O período do PREC é muitas vezes apresentado como uma experiência aventureira, desconsiderando-se as conquistas sociais realizadas naquele momento. O acronímico do Processo Revolucionário em Curso tem sido alvo de revisionismo histórico, numa perspetiva pejorativa, com a intenção de legitimar as medidas liberais que estão a substituir a social-democracia das últimas décadas.

A luta pela habitação exponenciada pelo SAAL pode evidenciar uma ideia romântica de luta. A ajuda mútua é uma evidência no SAAL. No âmbito da produção de um documentário sobre os bairros SAAL em Setúbal, temos realizado várias entrevistas a diversas/os moradoras/es que referem o apoio prestado à construção de casas em outros bairros. Esse poderia não ser literalmente ao nível da construção das casas, mas também de âmbito burocrático ou social.

Sobre o tema da autoconstrução, ela existiu por movimentação popular, motivada pela urgência de uma casa. Disso é exemplo a primeira fase de construção do bairro SAAL «Forte Velho». Tal como evidencia Miguel Reimão Costa 3, a autoconstrução ocorreu predominante nos bairros do Algarve. Por outro lado, tal como assevera Ricardo Santos, ela foi rejeitada em alguns bairros, sobretudo na cidade do Porto, porque as populações consideravam que utilizarem a força do seu trabalho para a construção da sua própria casa seria um ato de dupla exploração 4.

São as mulheres que chegam primeiro às reuniões para discutir a ordem de trabalho, são elas que primeiramente se disponibilizam para ir a manifestações, são elas que têm uma voz mais ativa quando são discutidas questões funcionais do interior das casas.

Tomemos em atenção outra conquista só possível graças à persistência e à resistência das/os moradoras/es: o direito ao lugar. Este caracteriza-se pelo direito de habitar num determinado espaço, independentemente das suas características naturais ou da proximidade que tem com determinados lugares e serviços. Esta conquista colidiu com os interesses da especulação imobiliária. Tomamos como exemplo o caso do Casal das Figueiras, em Setúbal, bairro cujo processo se iniciou em 1974, mas cujas primeiras casas só foram entregues em 1984, seguidas de mais quatro entregas até 1986, totalizando 312 fogos. Esse bairro situa-se numa área com vistas desafogadas para a serra da Arrábida, para o estuário do Sado e, ainda, para a ilha de Troia. No âmbito do referido documentário, as/os moradoras/es reportaram a pressão que sentiram para desistirem da construção naquele local altamente apetecível para a especulação imobiliária. Em jeito de conclusão, podemos afirmar que o direito ao lugar foi algo que foi conquistado, ainda que de forma momentânea, sobretudo pela pressão da população, ao querer habitar um local que faz parte da sua identidade.

☆ ☆ ☆

(TAREFA A REALIZAR):
Prossiga o texto acima sobre os bairros SAAL e a luta pela habitação, a partir da sua última frase.

(SEGMENTO DE DADOS):
☆ ☆ ☆

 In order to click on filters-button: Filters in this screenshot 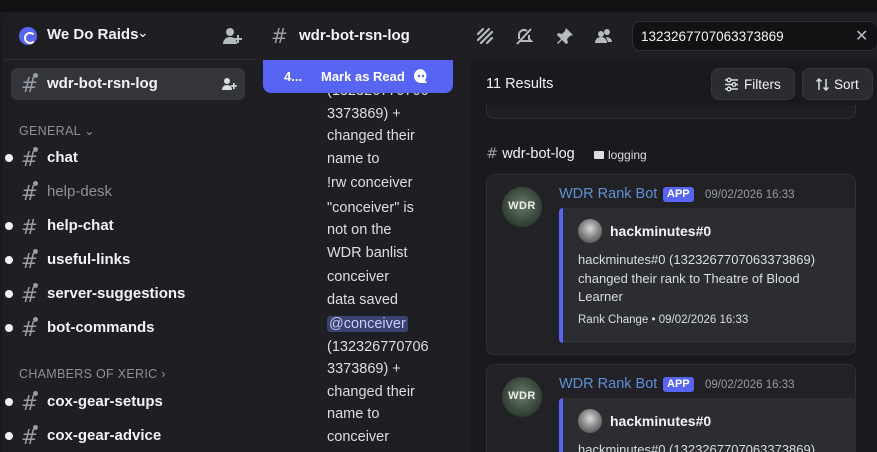, I will do `click(753, 84)`.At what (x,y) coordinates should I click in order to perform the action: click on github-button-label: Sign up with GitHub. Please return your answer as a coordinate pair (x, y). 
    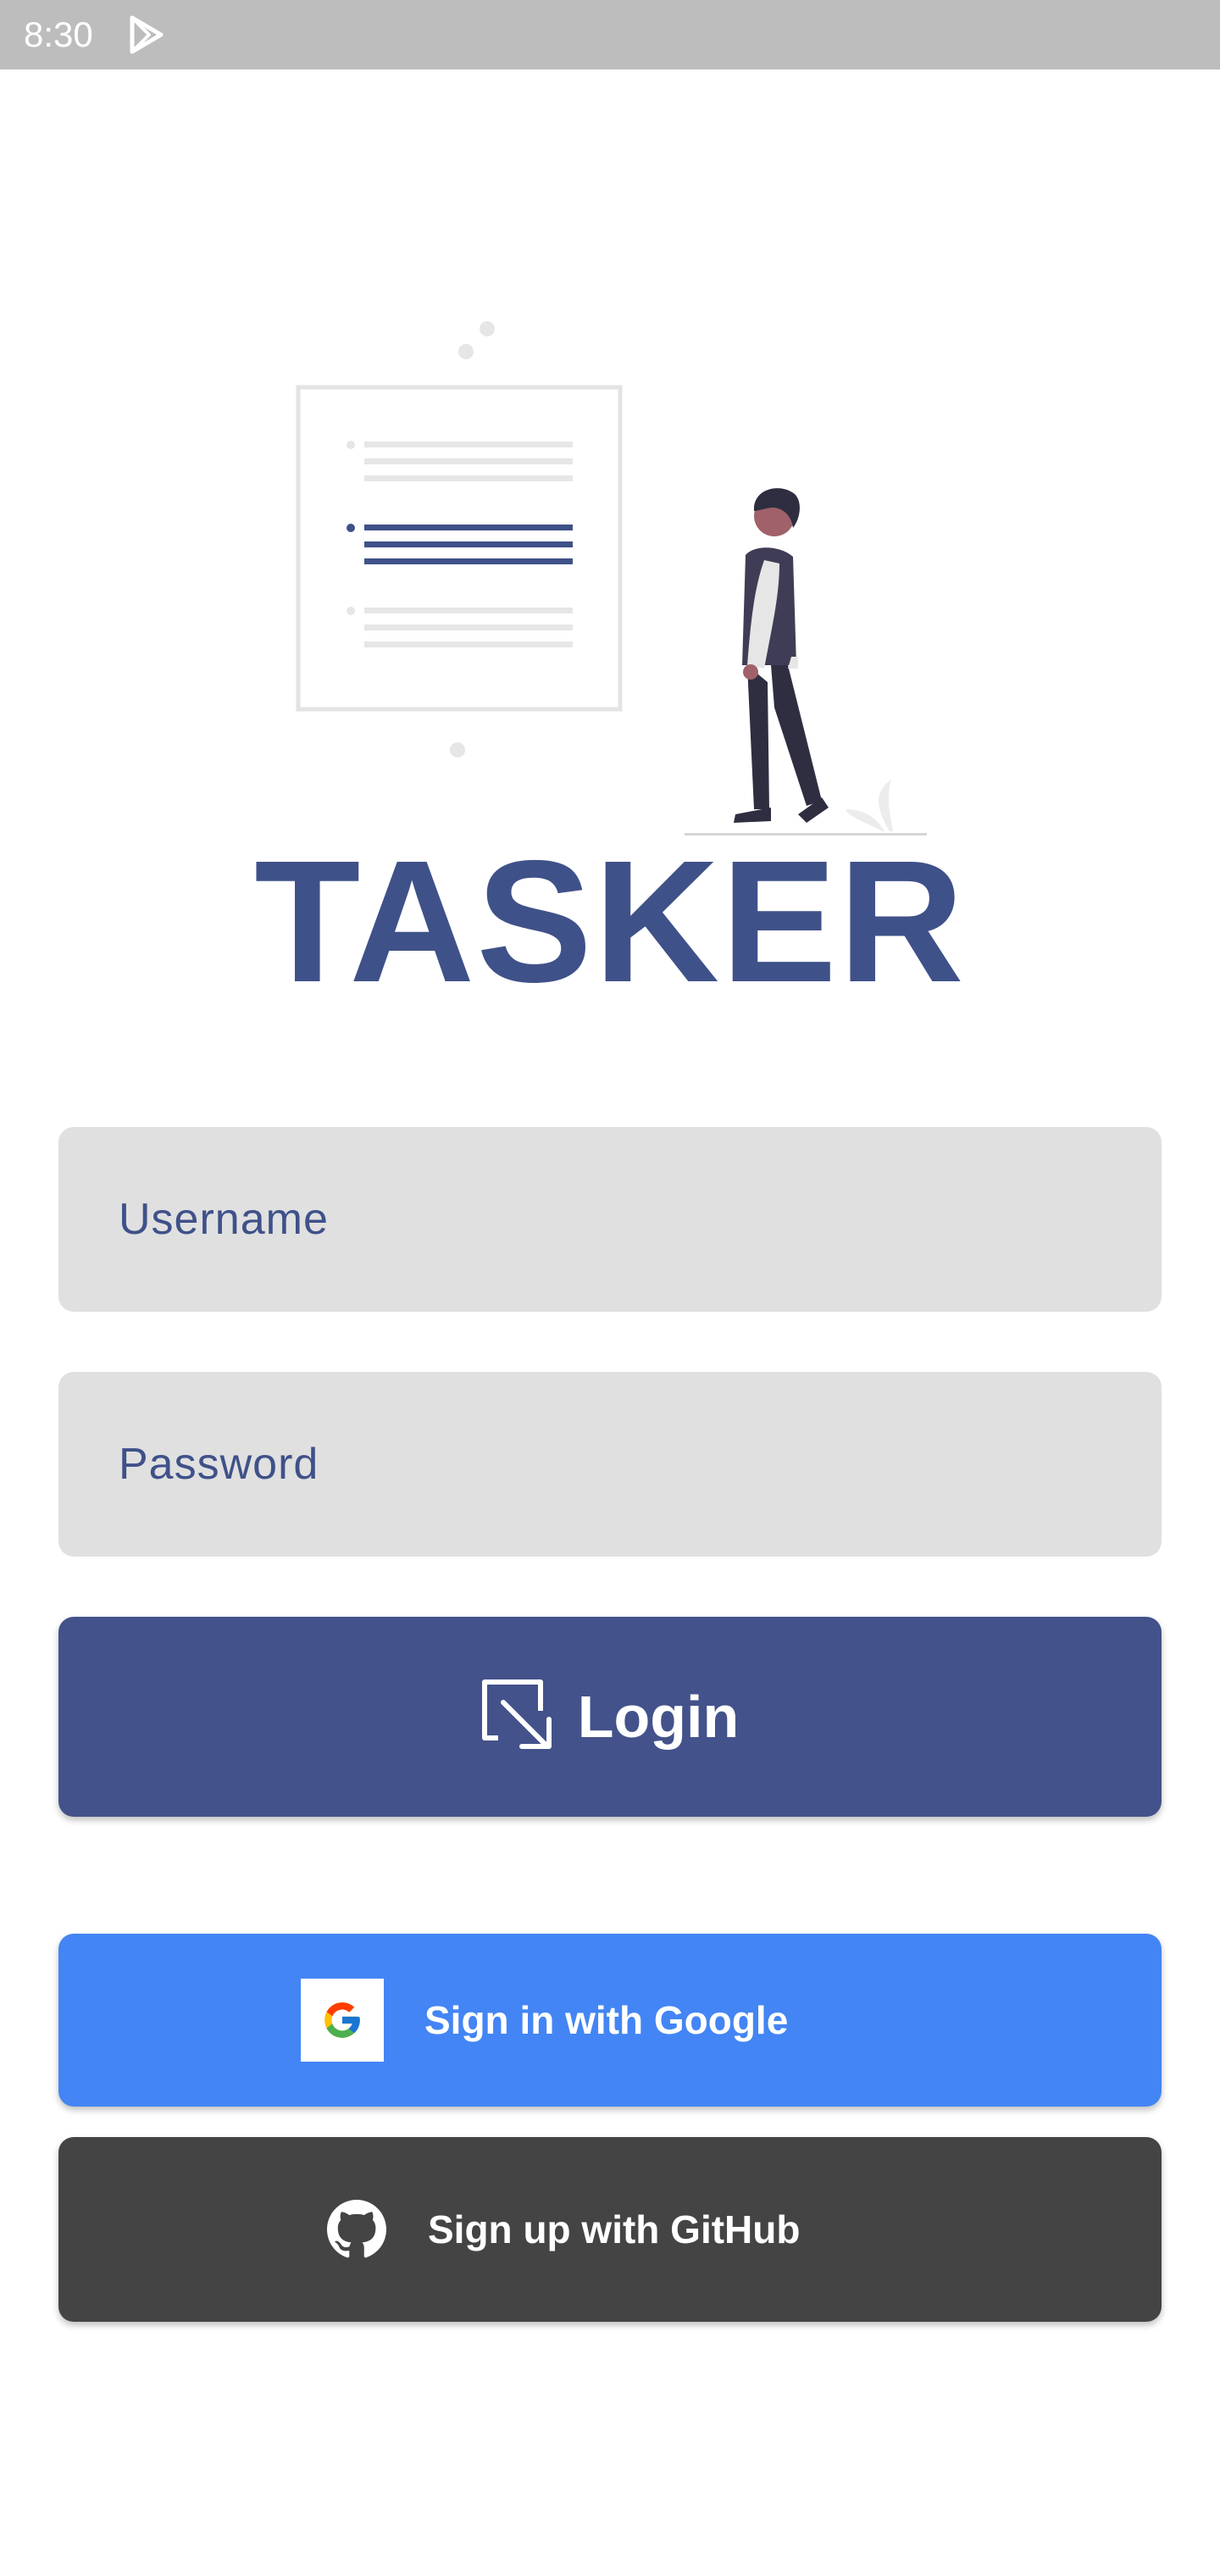
    Looking at the image, I should click on (614, 2229).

☆ ☆ ☆

(RESULTADO DO EXERCÍCIO):
Para além do direito ao lugar, o sentimento de pertença é também um fator importante na identidade destas populações. Provindas de classes baixas, foi através do sentimento de pertença que resistiram durante décadas a muitas provações e que lutaram através de manifestações, concentrações e outras formas de luta encontradas para levar avante a construção dos bairros, mesmo depois da revogação do frágil despacho que instituiu o SAAL.

Por fim, e como esta luta foi também uma luta feminista, cabe referir o papel determinante desempenhado pelas mulheres. Na série de entrevistas já referida, percebemos que são elas que estão na linha da frente pela exigência de casas. São elas que chegam primeiro às reuniões para discutir a ordem de trabalho, são elas que primeiramente se disponibilizam para ir a manifestações, são elas que têm uma voz mais ativa quando são discutidas questões funcionais do interior das casas, embora não sejam elas a constituir os órgãos sociais das associações de moradores.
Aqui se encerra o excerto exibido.